■ **Exercise brief**: What follows are records. Restate all of them word for word.

Records excerpted from a collection
════════

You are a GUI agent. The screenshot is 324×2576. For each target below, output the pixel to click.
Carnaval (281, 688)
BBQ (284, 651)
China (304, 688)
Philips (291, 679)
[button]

════════

■ **Answer section**:
You are a GUI agent. The screenshot is 324×2576. For each target below, output the pixel to click.
Carnaval (281, 688)
BBQ (284, 651)
China (304, 688)
Philips (291, 679)
[button]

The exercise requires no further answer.